Perturbateurs endocriniens : le Sénat appelle à une politique ambitieuse

Protéger les femmes enceintes et les enfants des risques des perturbateurs endocriniens, en limiter autant que possible l’usage, créer un “Institut du futur” qui coordonne la collaboration entre les différents niveaux de pouvoir, telles sont quelques-unes des 72 recommandations formulées par six sénateurs, majorité et opposition confondues, et présentées vendredi.

Les perturbateurs endocriniens sont des substances chimiques qui peuvent mimer l’action des hormones naturelles ou interférer avec leur fonctionnement.

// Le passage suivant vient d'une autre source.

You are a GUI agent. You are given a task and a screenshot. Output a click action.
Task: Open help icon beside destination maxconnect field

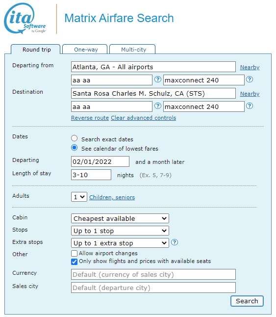click(x=250, y=106)
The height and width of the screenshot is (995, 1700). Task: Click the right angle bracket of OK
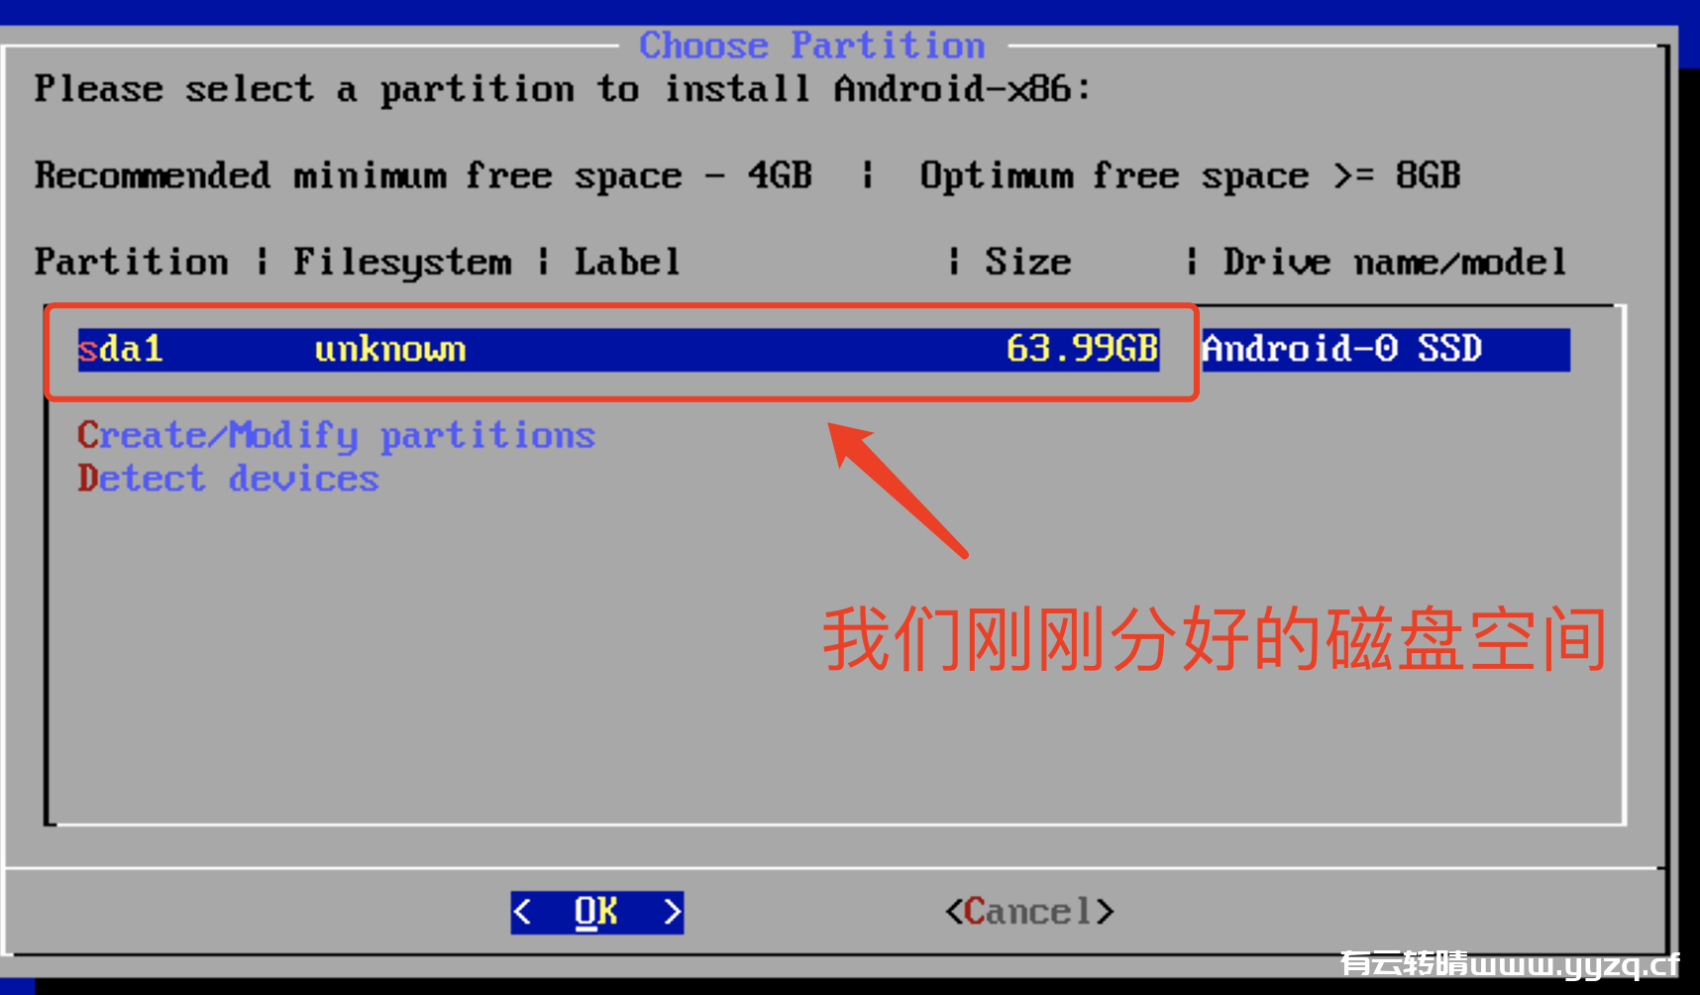673,912
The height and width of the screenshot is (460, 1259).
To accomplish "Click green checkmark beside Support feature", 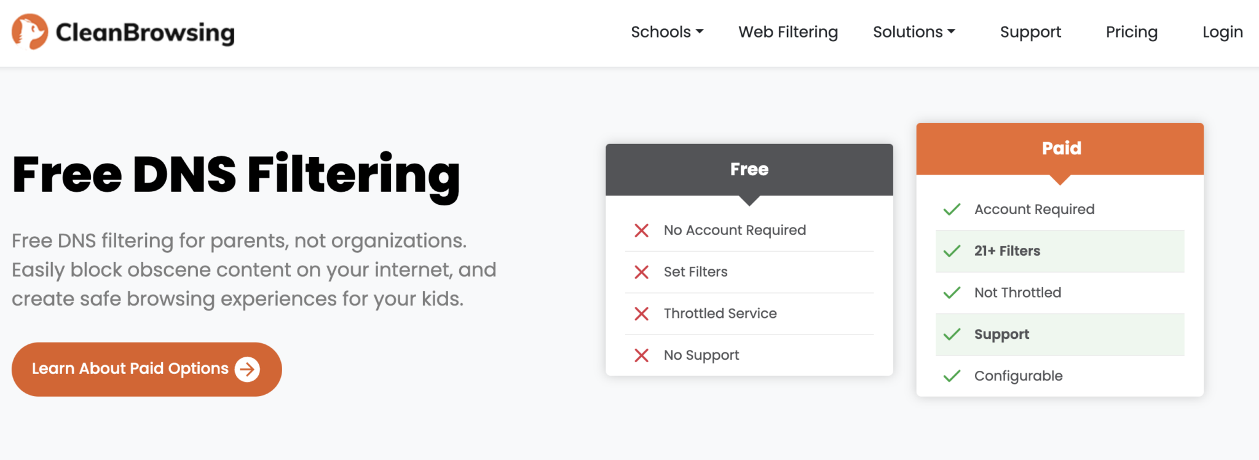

Ils sont présents dans de nombreux objets du quotidien, jouets, produits cosmétiques, emballages, tickets de caisse, et la question de leur nocivité est de plus en plus souvent posée. Les six sénateurs rapporteurs se sont basés sur des études comparatives et sur de nombreuses auditions d’experts pour formuler 72 recommandations.

Les sénateurs recommandent notamment d’améliorer la sensibilisation du grand public à ces substances, en se concentrant particulièrement sur les publics à risque (femmes enceintes, jeunes enfants et adolescents). Ils demandent aussi que l’utilisation de perturbateurs endocriniens soit interdite dans les produits où ils ne sont pas strictement nécessaires, et veulent que la Belgique joue un rôle de pionnière au niveau européen dans la réduction de ces substances.

Il faudrait aussi, estiment-ils, collecter et analyser des données scientifiques provenant d’études indépendantes concernant les perturbateurs endocriniens et leurs risques pour la santé. Enfin, les sénateurs plaident pour la création d’un Institut du futur – prévu d’ailleurs dans l’accord de gouvernement – qui serait chargé de faciliter la collaboration sur le sujet entre les différents niveaux de pouvoir et d’élaborer un plan d’action national commun sur les perturbateurs endocriniens.